First of all, prayer for him meant learning to have a direct and sincere relationship with God. But it also meant dedicating a significant amount of your own personal time, every day, to prayer. In this sense, Saint Josemaría was an excellent coach for us in prayer, while knowing that what matters most is not so much human effort but the help of God himself. There is a phrase that expresses Escrivá’s idea of prayer very well and it says this: “To be in front of the Tabernacle is like being in front of the sun: even if you are distracted, you get a tan.” Or else he would also repeat: “When you feel like a dog at the foot of the Cross, without even one good thought, stand still there and keep company with Jesus.  He will be content.” This means that prayer is not only valued for the interior satisfaction it may bring, but for the very fact of offering yourself to God and His grace. When I knew Josemaría, I was amazed by his continual relationship with God: with the angels, with Saint Joseph, with Mary, with Jesus, with the Holy Spirit, and so forth….day and night. Well, this relationship was generated precisely in prayer and in the sacraments.

The first thing you speak of in the book is love: Escrivá was a “man in love.” But you yourself, when you met him, said that you felt like you were covered by love…
When I met him he was 59 years old, and I was immediately struck by his affection. This was my first interior upheaval: I thought that being a Christian meant adhering to a system of thought, but that is not the case. From him I learned that a Christian is someone who knows how to love. He always repeated that Jesus had given a “badge” to his followers: “By this they will know that you are my disciples, if you have love for each other” (John 13:35). Therefore he commented that Christians are not recognized because they are sober, educated, chaste, cultured…but for how they love, because they love as Jesus loves. It is clear that doctrine, the catechism, and theology are all necessary, but they are a help for us to love more, to love better. And Saint Josemaría was the first to set an example: he saw souls everywhere, people to love.  He dedicated himself to each person as if he had nothing else to do, and he overwhelmed everyone with a surprising and compelling affection.

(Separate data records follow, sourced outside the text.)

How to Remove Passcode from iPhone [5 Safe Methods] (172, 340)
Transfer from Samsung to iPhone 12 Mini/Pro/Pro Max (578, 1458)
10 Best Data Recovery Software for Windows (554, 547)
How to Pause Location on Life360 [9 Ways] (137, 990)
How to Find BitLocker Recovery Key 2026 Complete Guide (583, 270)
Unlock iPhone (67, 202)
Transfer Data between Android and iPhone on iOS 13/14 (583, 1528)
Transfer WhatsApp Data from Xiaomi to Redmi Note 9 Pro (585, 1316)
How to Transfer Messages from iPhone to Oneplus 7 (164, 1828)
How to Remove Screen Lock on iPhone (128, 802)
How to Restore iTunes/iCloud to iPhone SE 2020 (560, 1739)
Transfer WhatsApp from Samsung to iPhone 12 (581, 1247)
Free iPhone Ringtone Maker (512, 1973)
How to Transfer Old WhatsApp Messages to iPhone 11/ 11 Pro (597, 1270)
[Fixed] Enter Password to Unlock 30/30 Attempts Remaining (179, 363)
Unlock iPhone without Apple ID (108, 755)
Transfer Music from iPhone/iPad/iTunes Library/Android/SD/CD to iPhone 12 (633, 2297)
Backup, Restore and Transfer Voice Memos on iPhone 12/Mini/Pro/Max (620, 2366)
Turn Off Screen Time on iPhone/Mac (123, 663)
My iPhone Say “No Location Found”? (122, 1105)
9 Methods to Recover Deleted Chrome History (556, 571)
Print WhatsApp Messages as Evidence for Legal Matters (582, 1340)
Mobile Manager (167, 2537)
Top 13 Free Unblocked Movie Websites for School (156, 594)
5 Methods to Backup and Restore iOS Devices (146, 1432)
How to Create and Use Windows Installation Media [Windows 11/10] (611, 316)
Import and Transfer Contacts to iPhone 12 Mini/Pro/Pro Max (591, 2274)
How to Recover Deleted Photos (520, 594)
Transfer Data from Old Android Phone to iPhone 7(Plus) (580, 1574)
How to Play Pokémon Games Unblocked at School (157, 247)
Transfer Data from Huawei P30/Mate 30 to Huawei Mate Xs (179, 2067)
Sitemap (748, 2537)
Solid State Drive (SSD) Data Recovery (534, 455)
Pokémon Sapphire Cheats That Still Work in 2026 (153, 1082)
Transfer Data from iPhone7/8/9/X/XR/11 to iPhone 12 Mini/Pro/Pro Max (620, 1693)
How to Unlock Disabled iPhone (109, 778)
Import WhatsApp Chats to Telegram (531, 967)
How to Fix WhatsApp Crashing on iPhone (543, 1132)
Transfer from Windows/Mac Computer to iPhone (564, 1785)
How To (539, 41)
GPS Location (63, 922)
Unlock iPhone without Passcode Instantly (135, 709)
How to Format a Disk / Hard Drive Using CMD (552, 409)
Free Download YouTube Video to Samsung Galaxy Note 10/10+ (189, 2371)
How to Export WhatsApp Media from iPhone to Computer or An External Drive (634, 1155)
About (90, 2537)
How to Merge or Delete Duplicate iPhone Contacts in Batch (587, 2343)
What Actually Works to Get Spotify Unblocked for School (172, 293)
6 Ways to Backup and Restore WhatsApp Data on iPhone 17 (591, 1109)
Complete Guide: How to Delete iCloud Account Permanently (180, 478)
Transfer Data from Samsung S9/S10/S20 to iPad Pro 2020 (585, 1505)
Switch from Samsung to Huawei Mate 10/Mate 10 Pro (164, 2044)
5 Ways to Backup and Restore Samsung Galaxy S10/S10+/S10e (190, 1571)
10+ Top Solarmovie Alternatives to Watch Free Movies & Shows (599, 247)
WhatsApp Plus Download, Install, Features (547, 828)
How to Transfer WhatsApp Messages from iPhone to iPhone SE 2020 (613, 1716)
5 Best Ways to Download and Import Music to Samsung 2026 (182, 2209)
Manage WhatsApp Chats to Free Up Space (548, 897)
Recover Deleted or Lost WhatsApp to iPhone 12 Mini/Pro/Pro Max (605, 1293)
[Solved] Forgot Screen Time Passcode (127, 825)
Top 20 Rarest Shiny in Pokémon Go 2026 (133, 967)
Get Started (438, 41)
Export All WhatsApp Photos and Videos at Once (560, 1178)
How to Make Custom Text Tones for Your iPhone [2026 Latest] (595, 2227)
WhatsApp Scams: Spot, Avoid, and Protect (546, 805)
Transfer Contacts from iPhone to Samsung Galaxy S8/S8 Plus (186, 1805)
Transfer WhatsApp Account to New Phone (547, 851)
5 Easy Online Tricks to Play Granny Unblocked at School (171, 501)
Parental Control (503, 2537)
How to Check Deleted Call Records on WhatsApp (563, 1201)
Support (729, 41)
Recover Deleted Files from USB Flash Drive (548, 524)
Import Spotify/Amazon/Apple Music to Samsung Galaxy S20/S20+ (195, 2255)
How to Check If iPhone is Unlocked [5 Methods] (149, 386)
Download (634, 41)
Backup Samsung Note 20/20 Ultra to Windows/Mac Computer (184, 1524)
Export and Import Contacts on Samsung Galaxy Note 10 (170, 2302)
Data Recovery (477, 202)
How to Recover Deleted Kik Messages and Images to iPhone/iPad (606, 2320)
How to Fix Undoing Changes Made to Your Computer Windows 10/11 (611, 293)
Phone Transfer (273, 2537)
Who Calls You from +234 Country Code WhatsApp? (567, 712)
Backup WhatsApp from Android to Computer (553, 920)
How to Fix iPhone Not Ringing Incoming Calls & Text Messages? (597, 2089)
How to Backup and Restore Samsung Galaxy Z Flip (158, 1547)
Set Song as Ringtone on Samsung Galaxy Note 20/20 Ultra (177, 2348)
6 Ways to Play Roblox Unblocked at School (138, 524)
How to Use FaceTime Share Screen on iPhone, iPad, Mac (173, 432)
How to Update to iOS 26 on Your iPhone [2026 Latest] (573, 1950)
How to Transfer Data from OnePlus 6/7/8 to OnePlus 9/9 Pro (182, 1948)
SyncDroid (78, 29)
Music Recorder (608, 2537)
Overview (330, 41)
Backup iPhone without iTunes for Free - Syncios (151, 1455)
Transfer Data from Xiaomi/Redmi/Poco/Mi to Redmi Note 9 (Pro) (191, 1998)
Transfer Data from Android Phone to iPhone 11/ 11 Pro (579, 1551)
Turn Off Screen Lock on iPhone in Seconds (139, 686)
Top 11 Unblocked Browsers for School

It was impossible to have a formal relationship with him, he broke through all the formalities and went straight to the heart. You could see that his heart was in love…

How could you see this?
Love cannot be described, but there were signs. For example, he taught us to pray often with love songs – not only those that explicitly refer to God, but also secular ones.

At a certain point you say: “We all saw it, that he was a saint.” Why?
Through his enthusiasm and his familiarity with God. He spoke of Jesus, of Mary, of the saints…as if he knew them personally. He taught us to treat God like a daddy, he made us discover the true significance of the prayer of Jesus in Gethsemane: “Abbà.” Through our relationship with him, we also discovered the fatherhood of God, in fact the inscription on his tomb is “The Father,” just as we loved to call him.

One last question. Next to a saint there is always Mary, and in this Escrivá is no exception. What was his relationship like with the Mother of God?
One of his sayings summarizes everything: “One goes to Jesus – and one “returns” – always through Mary.”